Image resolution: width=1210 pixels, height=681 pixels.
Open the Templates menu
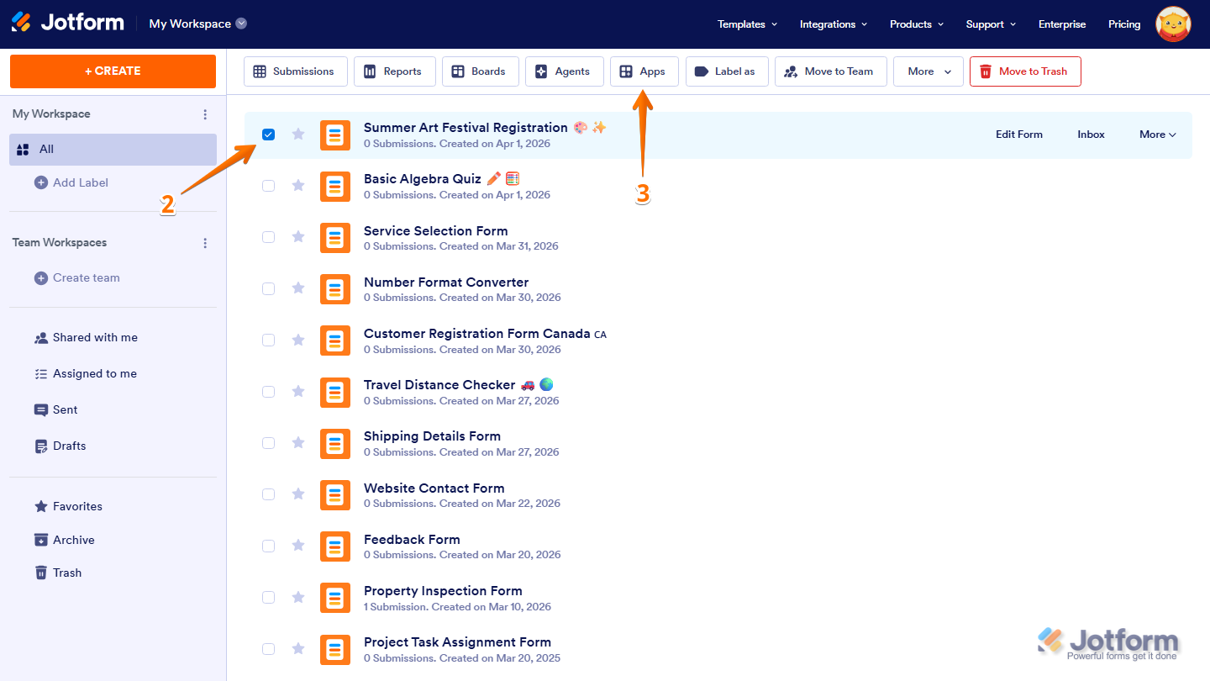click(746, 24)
* * *
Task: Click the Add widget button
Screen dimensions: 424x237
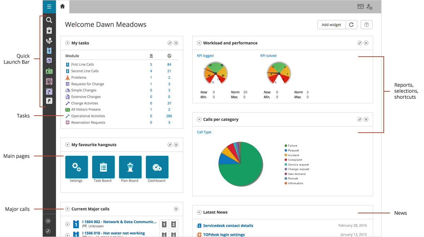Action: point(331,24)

**Directive:** From the data above, reproduce the lines verbatim, beginning at the line that has "Task: Click the Add widget button" and stopping after the line that has "Action: point(331,24)". Omit the pictures.

**Output for this exercise:**
Task: Click the Add widget button
Screen dimensions: 424x237
Action: point(331,24)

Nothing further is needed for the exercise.